I've had this baby moccasin bootie project half-started and stashed away for several years now, all the while booty-less babies were being born. It just wasn't right. So the night before setting out I called on the knitting talents of a great friend, who was willing to spend her Friday night teaching me all the new techniques I would need to know to get through the pattern.
It took her four hours to help me half way through the pattern, it took me another four days to complete... the first bootie. I dreamt of returning from camp, pockets rich with booties, babies lining up for adorable alpaca moccasins. Boy (or girl) was I wrong.

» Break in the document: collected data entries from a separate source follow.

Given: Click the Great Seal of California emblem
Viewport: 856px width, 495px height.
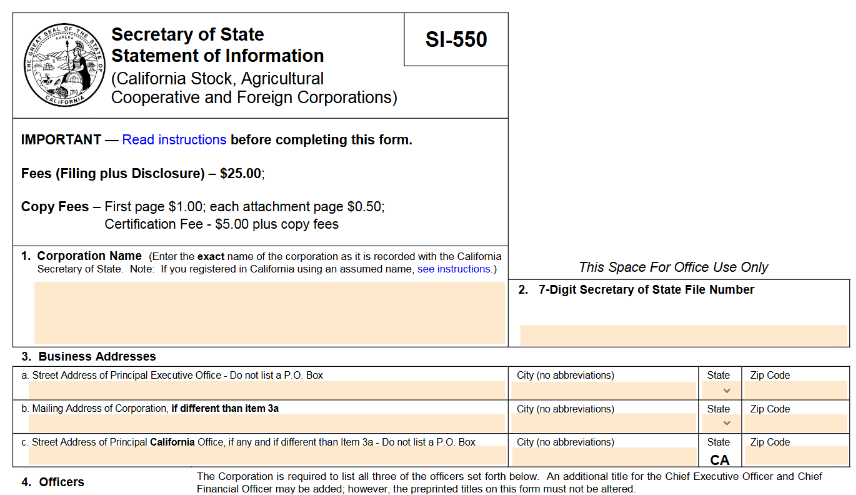Looking at the screenshot, I should [x=63, y=68].
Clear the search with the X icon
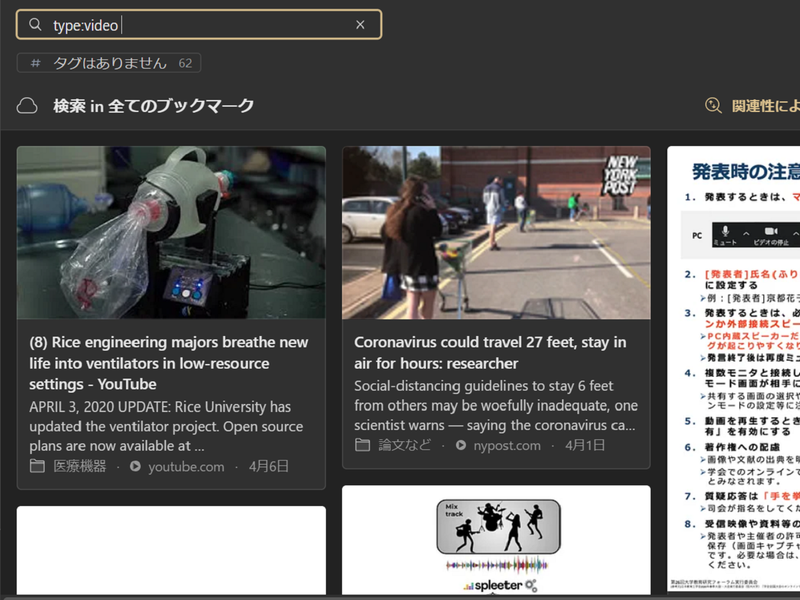800x600 pixels. pyautogui.click(x=360, y=25)
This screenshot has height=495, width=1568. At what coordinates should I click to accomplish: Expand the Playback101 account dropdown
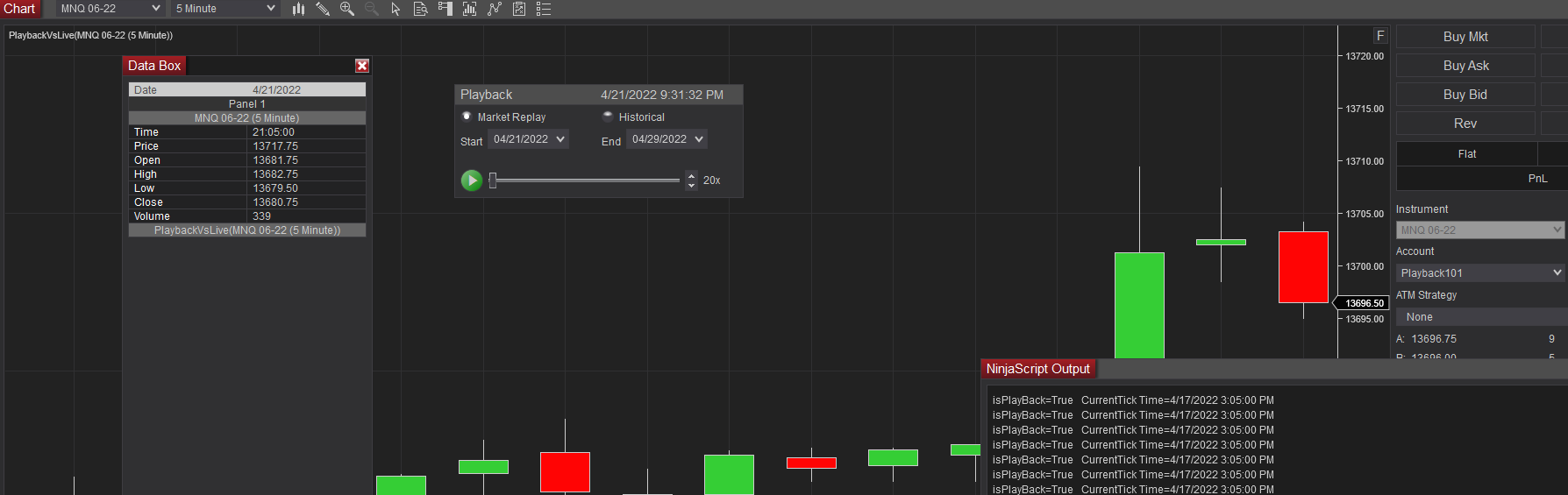[x=1480, y=272]
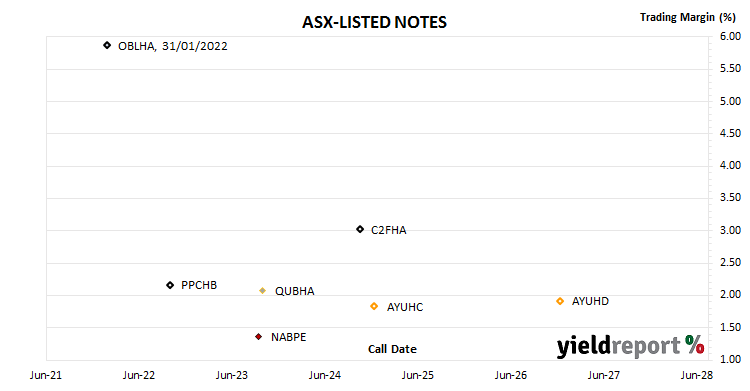The height and width of the screenshot is (391, 750).
Task: Click the OBLHA, 31/01/2022 data label
Action: 173,46
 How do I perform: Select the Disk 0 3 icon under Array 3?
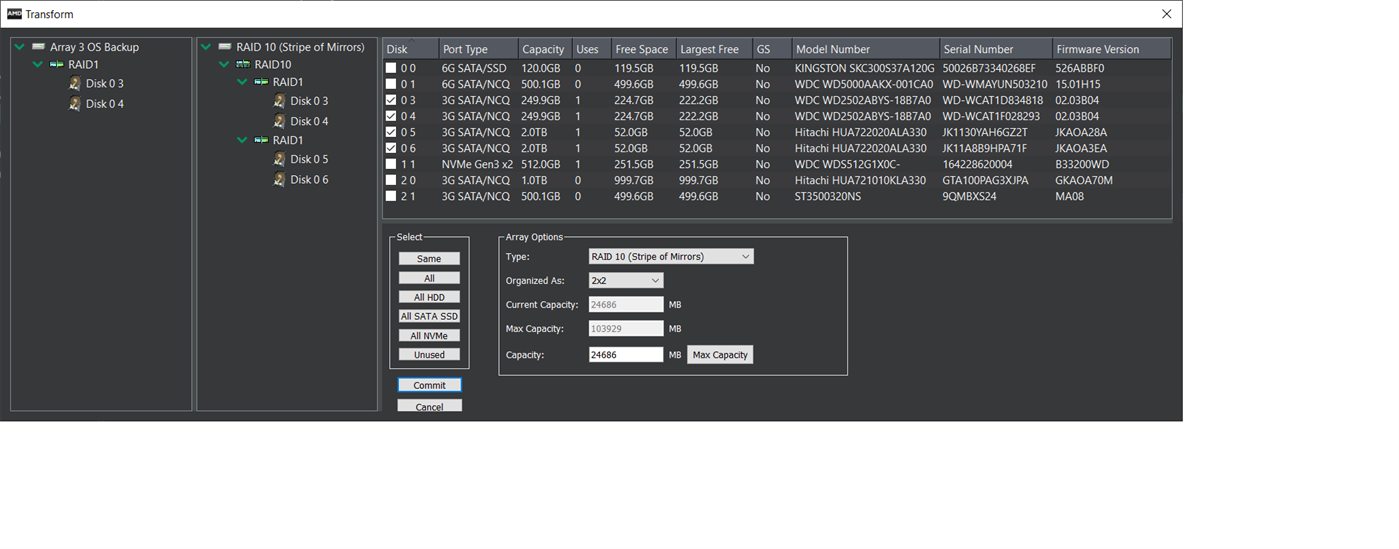(x=75, y=84)
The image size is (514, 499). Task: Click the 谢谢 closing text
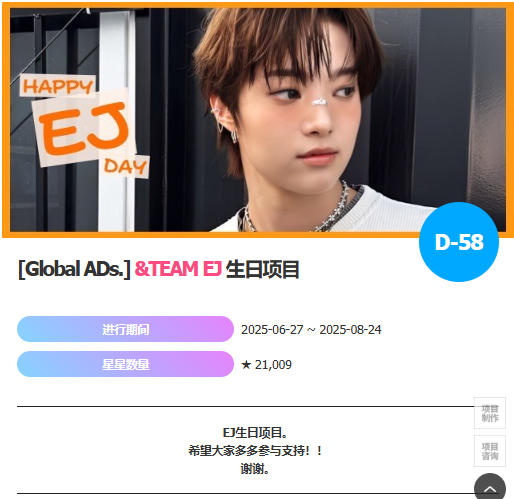255,469
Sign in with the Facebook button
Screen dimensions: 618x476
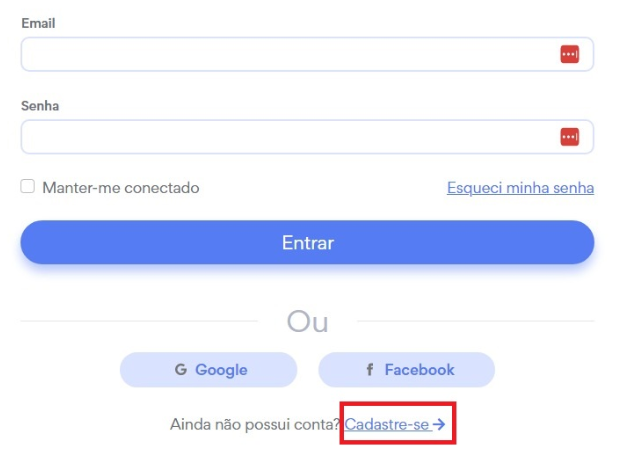point(407,370)
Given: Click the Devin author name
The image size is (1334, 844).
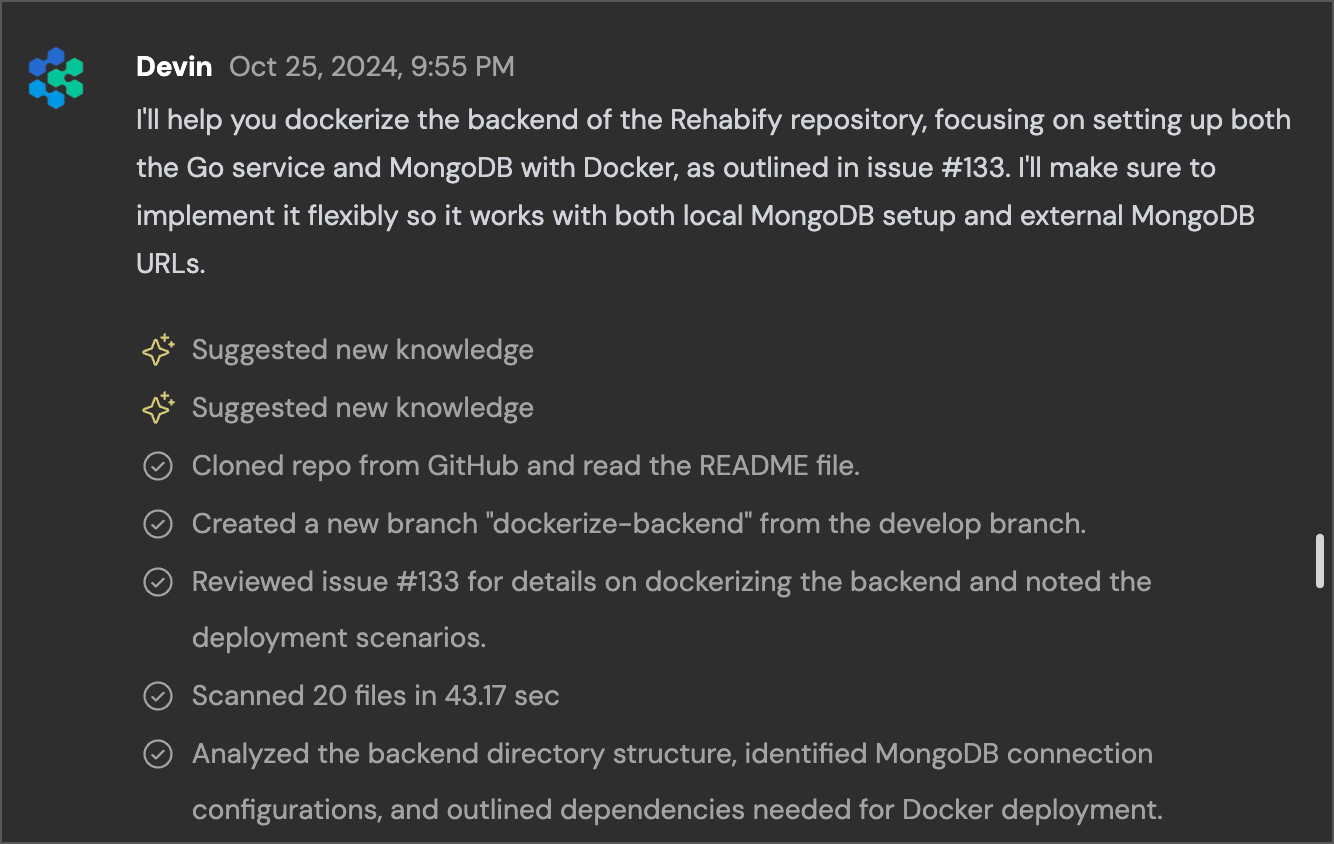Looking at the screenshot, I should click(174, 67).
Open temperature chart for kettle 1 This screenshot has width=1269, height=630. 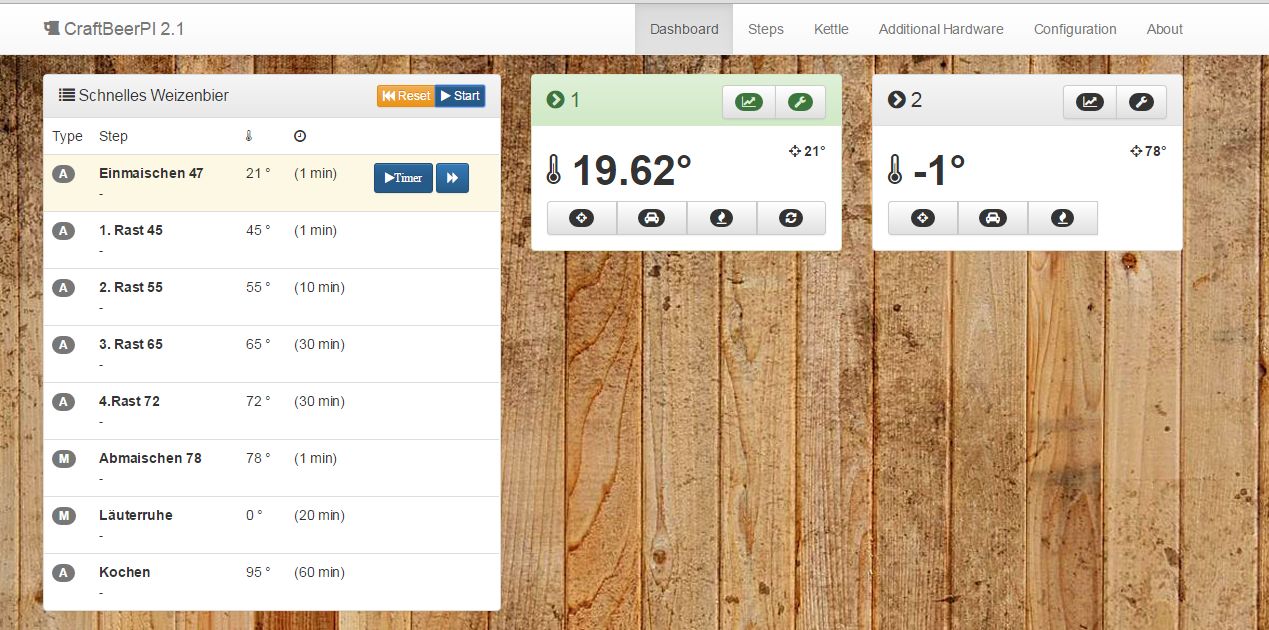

I have a bit more practice to go before I'm churning these out overnight but my knitting vocabulary has expanded exponentially. Here's a list of the techniques that you can plan on learning while making these if you start out as I did (a talented flat scarf knitter with some ribbing experience):
- reading a pattern
- knitting in the round with multiple separate needles (although the pattern could be adapted for using the type of needles that are connected)
- switching colors
- ssk (slip slip knit) - a left decreasing stitch
- using stitch markers
- "picking up" stitches
- Kitchener Stitch
- and my favorite part, the "Duplicate" embroidery stitch for the toe decoration
While incredibly challenging, it was satisfying to see the little foot shaped sock emerge. I'll update once I've completed the set... For now I'd like to ask baby Clara, Reid and Ellis to stop growing your feet for awhile.